## SOURCE MATERIAL

• • • • •

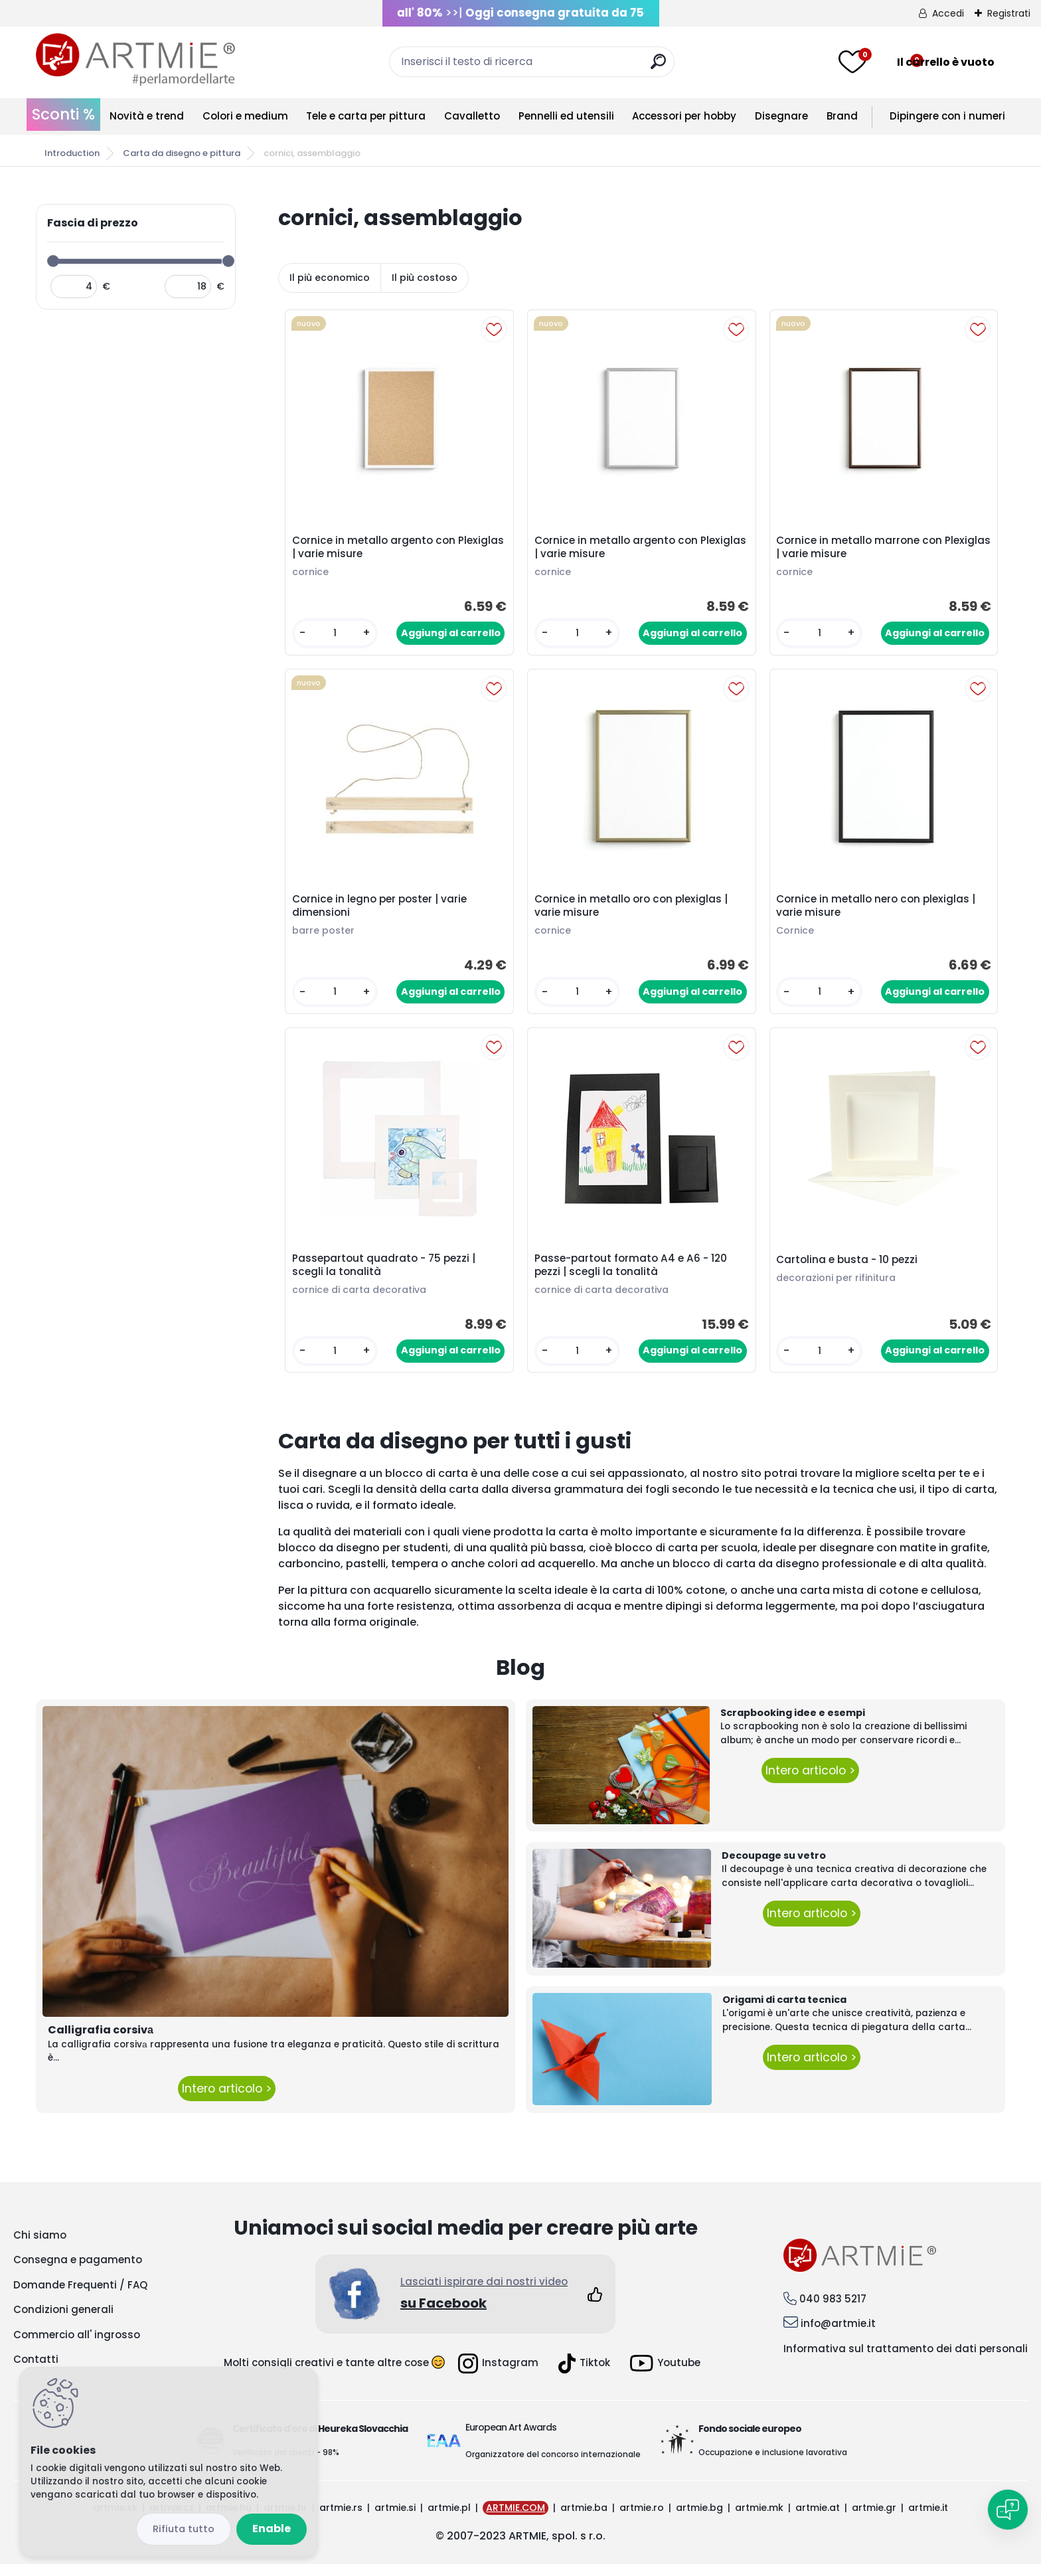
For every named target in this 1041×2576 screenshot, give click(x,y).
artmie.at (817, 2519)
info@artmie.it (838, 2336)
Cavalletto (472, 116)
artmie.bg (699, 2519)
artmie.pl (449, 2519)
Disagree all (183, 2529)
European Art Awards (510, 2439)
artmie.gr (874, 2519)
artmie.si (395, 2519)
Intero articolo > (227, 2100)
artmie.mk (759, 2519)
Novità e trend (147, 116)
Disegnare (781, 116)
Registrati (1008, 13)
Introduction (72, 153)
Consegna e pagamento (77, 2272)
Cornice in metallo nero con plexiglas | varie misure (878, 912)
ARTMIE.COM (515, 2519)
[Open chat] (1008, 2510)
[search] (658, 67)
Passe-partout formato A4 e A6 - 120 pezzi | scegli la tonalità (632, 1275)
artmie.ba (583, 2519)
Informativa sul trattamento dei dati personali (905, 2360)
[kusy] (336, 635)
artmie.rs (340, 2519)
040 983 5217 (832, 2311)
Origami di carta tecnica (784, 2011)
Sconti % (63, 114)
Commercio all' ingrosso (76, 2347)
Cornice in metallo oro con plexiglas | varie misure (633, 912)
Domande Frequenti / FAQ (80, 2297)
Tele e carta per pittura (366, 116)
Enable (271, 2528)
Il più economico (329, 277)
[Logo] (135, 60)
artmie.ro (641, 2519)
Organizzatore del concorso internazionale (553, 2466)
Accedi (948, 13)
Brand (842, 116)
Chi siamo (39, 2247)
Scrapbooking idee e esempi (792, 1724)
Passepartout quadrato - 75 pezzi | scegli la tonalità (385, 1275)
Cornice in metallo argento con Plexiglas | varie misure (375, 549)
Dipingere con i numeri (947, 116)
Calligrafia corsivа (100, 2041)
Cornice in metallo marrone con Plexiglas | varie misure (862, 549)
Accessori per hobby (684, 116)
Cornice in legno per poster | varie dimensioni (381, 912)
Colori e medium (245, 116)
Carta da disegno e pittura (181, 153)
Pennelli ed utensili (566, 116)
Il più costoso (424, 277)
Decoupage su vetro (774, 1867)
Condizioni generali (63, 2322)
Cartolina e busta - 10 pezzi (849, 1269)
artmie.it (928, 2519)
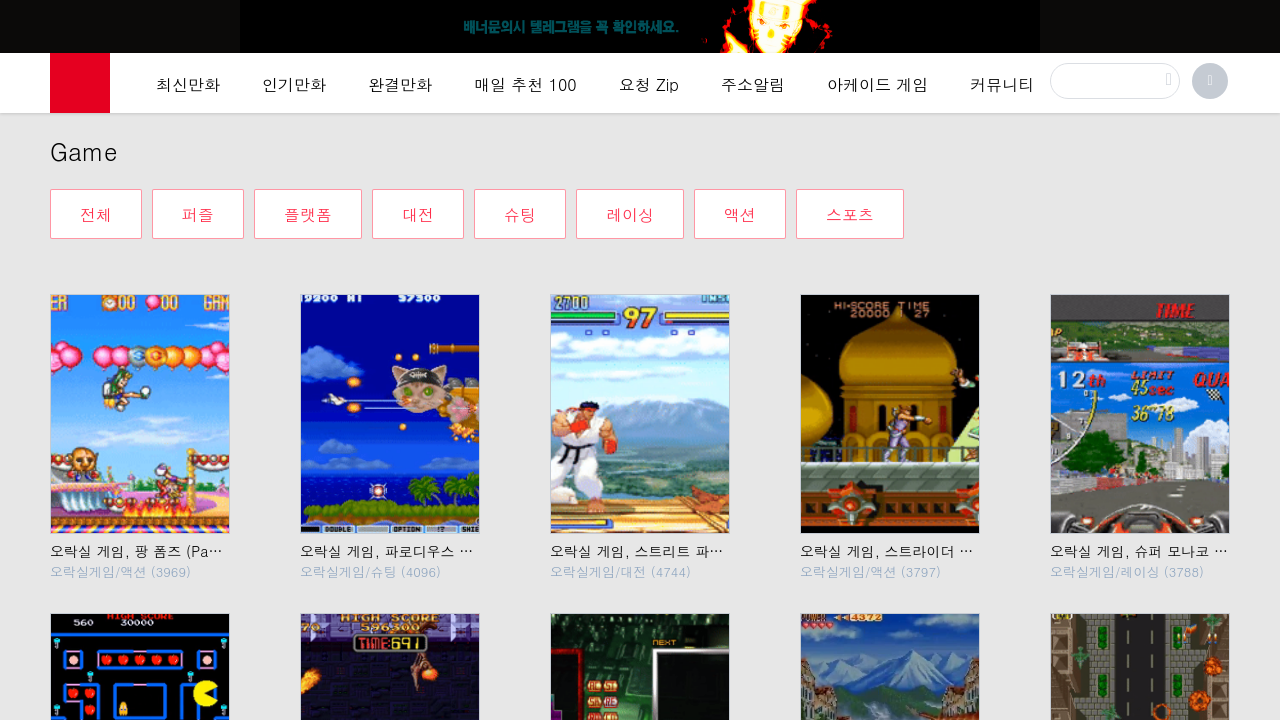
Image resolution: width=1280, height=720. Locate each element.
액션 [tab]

• • • • •

## WHAT THIS TASK INVOLVES
Copy every line above verbatim, leaving out the pictures.

## ANSWER TO THIS EXERCISE
For every named target in this 1041×2576 screenshot, give click(x,y).
artmie.at (817, 2519)
info@artmie.it (838, 2336)
Cavalletto (472, 116)
artmie.bg (699, 2519)
artmie.pl (449, 2519)
Disagree all (183, 2529)
European Art Awards (510, 2439)
artmie.gr (874, 2519)
artmie.si (395, 2519)
Intero articolo > (227, 2100)
artmie.mk (759, 2519)
Novità e trend (147, 116)
Disegnare (781, 116)
Registrati (1008, 13)
Introduction (72, 153)
Consegna e pagamento (77, 2272)
Cornice in metallo nero con plexiglas | varie misure (878, 912)
ARTMIE.COM (515, 2519)
[Open chat] (1008, 2510)
[search] (658, 67)
Passe-partout formato A4 e A6 - 120 pezzi | scegli la tonalità (632, 1275)
artmie.ba (583, 2519)
Informativa sul trattamento dei dati personali (905, 2360)
[kusy] (336, 635)
artmie.rs (340, 2519)
040 983 5217 (832, 2311)
Origami di carta tecnica (784, 2011)
Sconti % (63, 114)
Commercio all' ingrosso (76, 2347)
Cornice in metallo oro con plexiglas | varie misure (633, 912)
Domande Frequenti / FAQ (80, 2297)
Tele e carta per pittura (366, 116)
Enable (271, 2528)
Il più economico (329, 277)
[Logo] (135, 60)
artmie.ro (641, 2519)
Organizzatore del concorso internazionale (553, 2466)
Accedi (948, 13)
Brand (842, 116)
Chi siamo (39, 2247)
Scrapbooking idee e esempi (792, 1724)
Passepartout quadrato - 75 pezzi | scegli la tonalità (385, 1275)
Cornice in metallo argento con Plexiglas | varie misure (375, 549)
Dipingere con i numeri (947, 116)
Calligrafia corsivа (100, 2041)
Cornice in metallo marrone con Plexiglas | varie misure (862, 549)
Accessori per hobby (684, 116)
Cornice in legno per poster | varie dimensioni (381, 912)
Colori e medium (245, 116)
Carta da disegno e pittura (181, 153)
Pennelli ed utensili (566, 116)
Il più costoso (424, 277)
Decoupage su vetro (774, 1867)
Condizioni generali (63, 2322)
Cartolina e busta - 10 pezzi (849, 1269)
artmie.it (928, 2519)
Image resolution: width=1280, height=720. Locate each element.
액션 [tab]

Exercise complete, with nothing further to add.